_Task instructions_: Copy the film discussion between "BETH I had thought" and "much more charismatic.", inclusive, swapping every "the queen" for "the witch".

ADAM It has certain iconic images that are competitive with anything else Disney produced, but as a story it’s much too slow. It’s archaically paced and boring.

BETH I had thought that the last scene, where she was in the glass case, took fifteen minutes of screen time. My memory of it was that it was much longer than it actually was, and the rest of the movie was much shorter – I guess because I was so upset by it.

ADAM Upset? Or entranced by her on her bier, as a child?

BROOM It’s a fine line between upset and entranced, as a child.

BETH I think mostly upset.

ADAM I don’t think as a kid I knew enough to root for the queen, but I was definitely rooting for the queen this time. She was much more charismatic.

BROOM She’s much more interesting. Ninety percent of the movie is quasi-comic business with the dwarfs that doesn’t completely work.

BETH When the dwarfs were chasing the queen up the mountain, I thought it was very strange that these bumbling, comical dwarfs were intimidating this scary creature.

BROOM I think in the earlier scenes they overshot how much the dwarfs came off as clownish. I don’t think the characters were originally supposed to be that ridiculous, but somehow those scenes got bloated.

ADAM Those scenes just felt like an outgrowth of “Steamboat Willie” – like when he plays on the teats of that pig.

BROOM It’s a “short feature” kind of thinking. There’s a series of gags on the same theme, which is how you construct a short. Here there were a lot of gags about washing.

BETH Well, they had never done a full-length feature.

BROOM But full-length plays and movies had been done before. They chose to construct it in a weird episodic way. Whereas the whole plotted first sequence, with the huntsman, works well.

ADAM It was like eight visual setpieces. There’s the one where they’re washing up, and there’s the one where she’s washing up… I wonder whether that was because they were thinking of them in terms of animation setpieces, rather than as one flowing story. Pinocchio‘s not like that.

BROOM Well, Pinocchio is also episodic, but the story itself is episodic. First he wants to be an actor, and then there’s Pleasure Island, and then he goes searching for Geppetto and goes into the whale…

ADAM I feel like Pinocchio is just much more exciting, though maybe I don’t remember it very clearly. Whereas I fell asleep in the middle of this.

BROOM Did you actually fall asleep, or just drift?

ADAM I wanted to fall asleep but I didn’t allow myself to.

BROOM I looked over when I thought you might be asleep and you didn’t seem to be.

ADAM I opened my eyes when I perceived you turning to look.

_Raw data_:

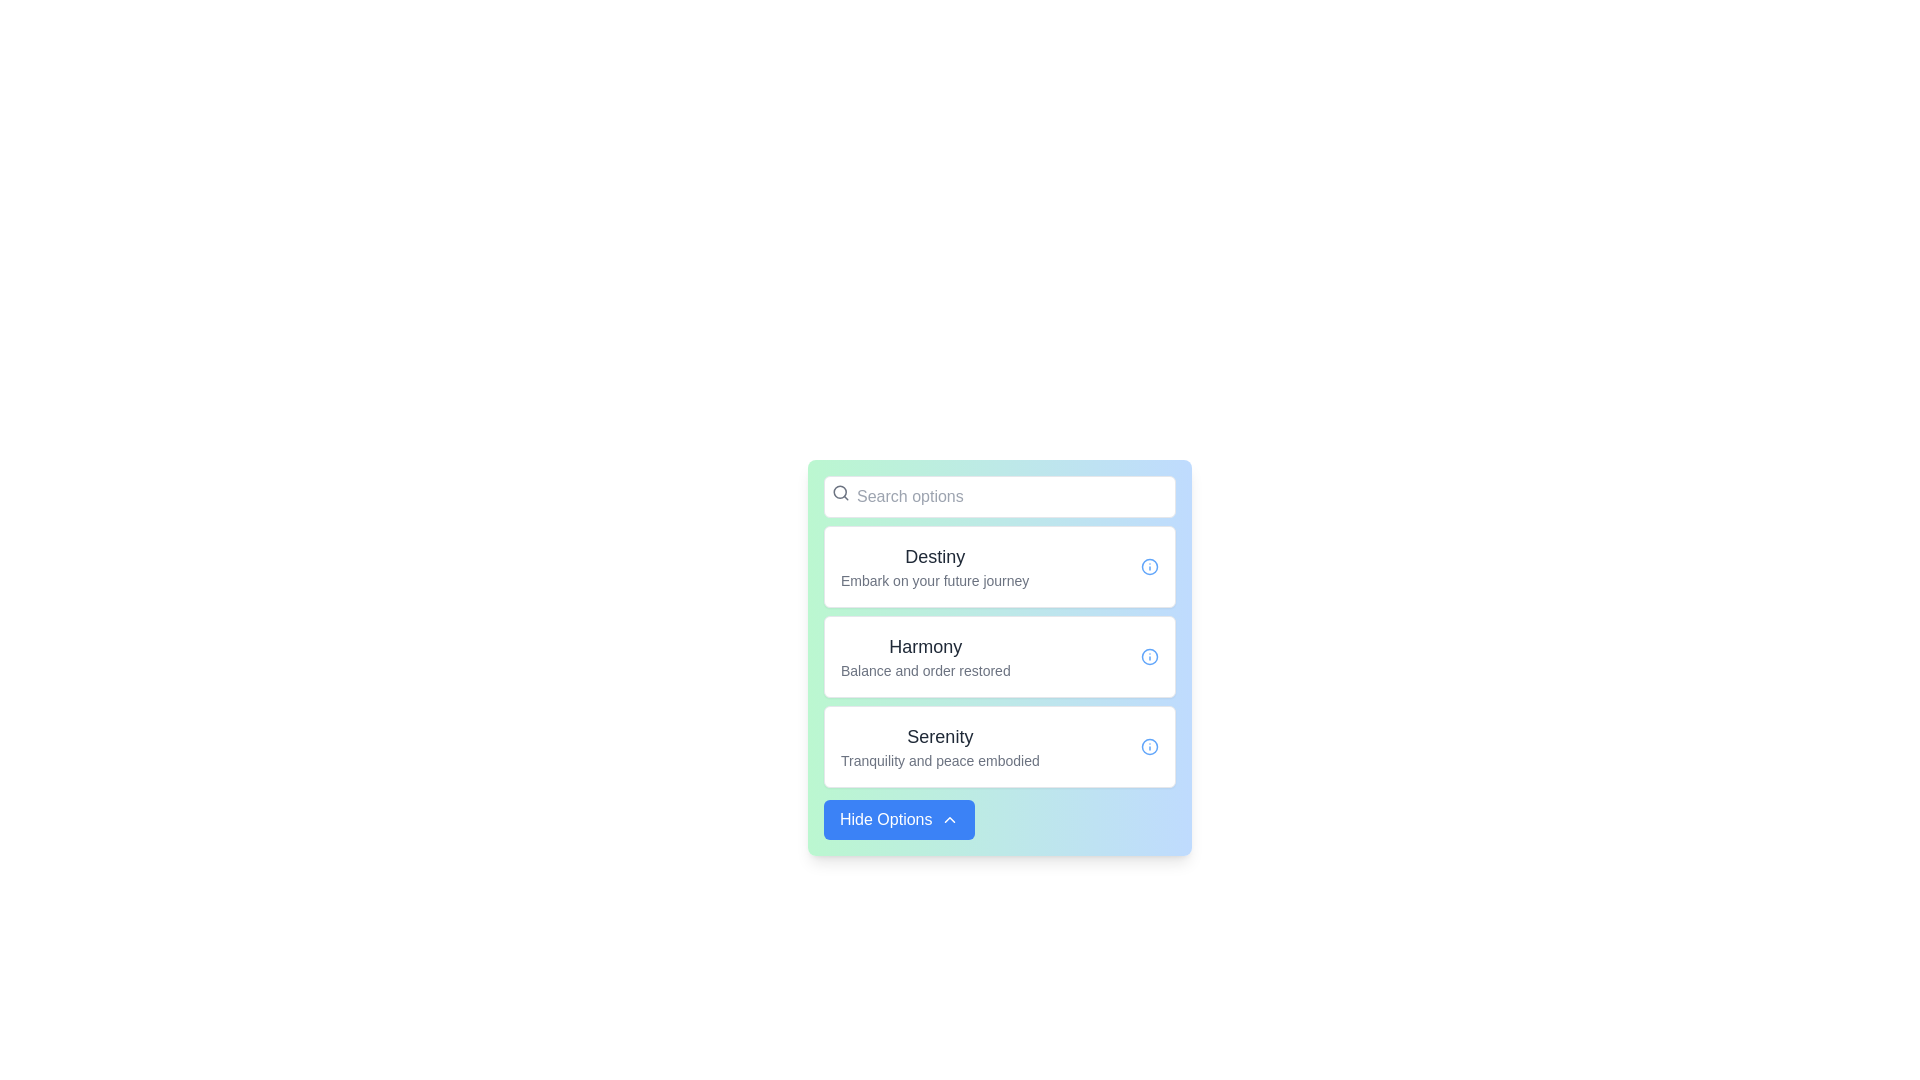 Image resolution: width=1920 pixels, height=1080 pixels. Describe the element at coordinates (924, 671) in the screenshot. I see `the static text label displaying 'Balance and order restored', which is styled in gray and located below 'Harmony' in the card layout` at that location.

_The output_:
BETH I had thought that the last scene, where she was in the glass case, took fifteen minutes of screen time. My memory of it was that it was much longer than it actually was, and the rest of the movie was much shorter – I guess because I was so upset by it.

ADAM Upset? Or entranced by her on her bier, as a child?

BROOM It’s a fine line between upset and entranced, as a child.

BETH I think mostly upset.

ADAM I don’t think as a kid I knew enough to root for the witch, but I was definitely rooting for the witch this time. She was much more charismatic.